There’s something very unsettling about FaceBook, and it’s not the usual “meddling in my life,” “watching my every post,”coupled with hundreds of requests from friends to give them lives on one of the King.com addictive timewasters.

No, it’s more unsettling than those. It’s the fact that long after people die in the real world, their Facebook pages go on. You get notifications about their birthdays – even though they’ve been gone several years – it’s as though they are “undead,” living a zombie-like existence is the land of Facebook Evermore. Maybe they died at 82, but on Facebook they’ll be 87 next week.

There has to be a way to quietly let the dead go. To allow family or friends access to their silent pages, to post one last note – and then archive them in a special area of Facebook, the Père Lachaise of writers, racers, dads, moms, kids – all of whom left some page in the ever-ever land that’s Facebook.
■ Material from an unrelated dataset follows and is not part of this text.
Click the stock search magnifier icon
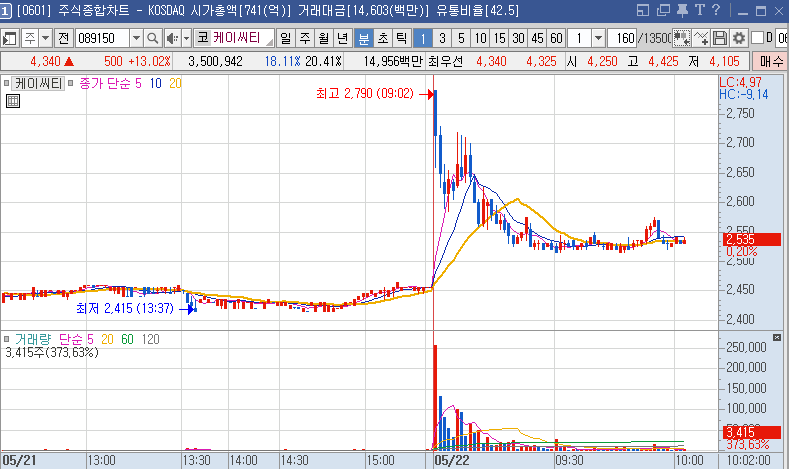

While we Americans don’t do death well, we don’t talk about it, we don’t give people enough time off work to grieve and handle arrangements, and we have a huge industry of funeral directors and undertakers – many of whom have the unctuous, oiliness of Uriah Heep – we don’t allow our loved ones, or even our acquaintances, a dignified death on Facebook.

I think we should.

Then again, remembering the late, great, hysterical Spike Milligan, hero of The Goon Show in the 1950’s, is best done standing in front of his grave in the churchyard in Winchelsea. With his incomparable wit and understatement – Spike’s Celtic Cross memorial is inscribed in Gaelic with the immortal words “I told you I was ill.”